[TEXT]
»»

Thursday, August 9, 2012

The Epistle to the Hebrews part CXXXXIII

Okay, let’s keep right on going where we were in Hebrew chapter 6, and we’re going to constantly remind you that this is dealing first and foremost with the Hebrews who were still hanging on to Judaism, though they had embraced Jesus of Nazareth as their Messiah. But as the early Jewish believers there in Jerusalem were prone to do, they still hadn’t understood Paul’s whole doctrine of not being under Law but under Grace. They like the Galatians had fallen into the trap of combining Judaism with Grace which is a fatal combination as Judaism cancels out Grace's effects and nullifies it.

So I feel the Apostle Paul now is not divulging who he is because, you want to remember, the Jews hated him. They thought he was a turncoat. They thought he was somebody who became a renegade of Judaism because he was now proposing that "we’re not under the Levitical Law; we’re under Grace." But the whole idea as he approaches these Jewish believers only in, I guess we could say, the Gospel of the Kingdom, that which was preached in Christ’s earthly ministry, and as Peter and the others had continued in the early chapters of Acts. Because all they understood was that Jesus of Nazareth was the Christ. Here Paul is trying to get them to move on and recognize that now Christ not only was the Messiah but He had died for the sins of the world. He became the great High Priest-King, not just for the Hebrews, but for the whole human race. A concept which the Hebrew just couldn't comprehend nor understand as it was contrary to all he know and was taught. And we’ll be going into that especially when we get into chapter 7 when, once again, we pick up the priesthood of Melchizedek who was not a priest of Israel but he was a priest of the non-Jewish world because it is said of him that he was a priest of the Most High God.

««

[DATA EXCERPT]
»»

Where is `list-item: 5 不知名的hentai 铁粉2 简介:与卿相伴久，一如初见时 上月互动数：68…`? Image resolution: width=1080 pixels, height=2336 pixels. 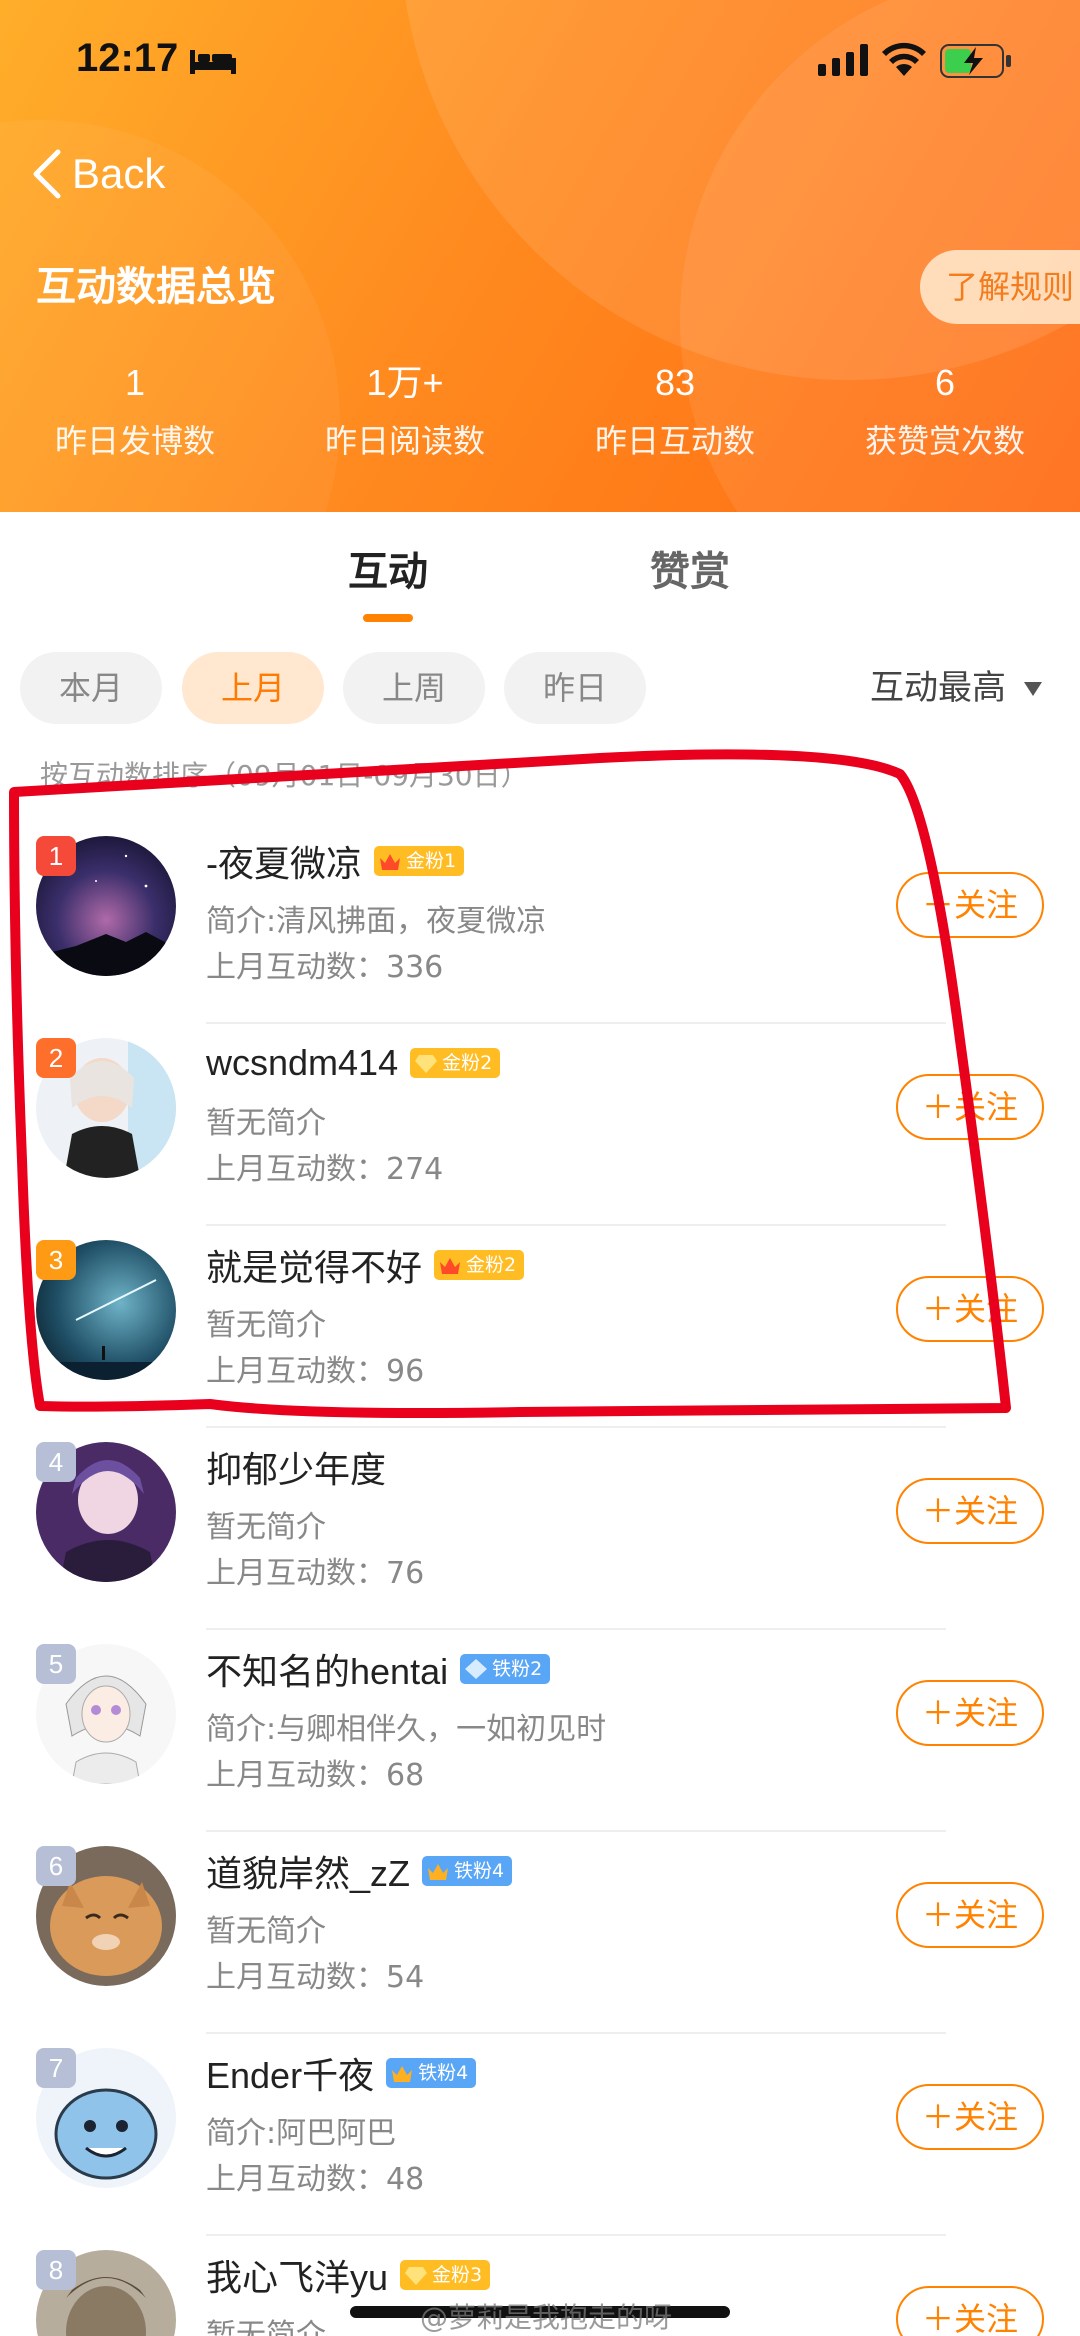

««

[PROBLEM 1]
Translate this sentence from the Hebrews commentary into Spanish: "They thought he was a turncoat."
[PROBLEM 2]
Write out the Hebrews commentary from "Okay, let’s keep" to "and nullifies it." again, with "Galatians" switched to "Corinthians".
The data were taken from a different source.

[OUTPUT 1]
Pensaban que era un traidor.

[OUTPUT 2]
Okay, let’s keep right on going where we were in Hebrew chapter 6, and we’re going to constantly remind you that this is dealing first and foremost with the Hebrews who were still hanging on to Judaism, though they had embraced Jesus of Nazareth as their Messiah. But as the early Jewish believers there in Jerusalem were prone to do, they still hadn’t understood Paul’s whole doctrine of not being under Law but under Grace. They like the Corinthians had fallen into the trap of combining Judaism with Grace which is a fatal combination as Judaism cancels out Grace's effects and nullifies it.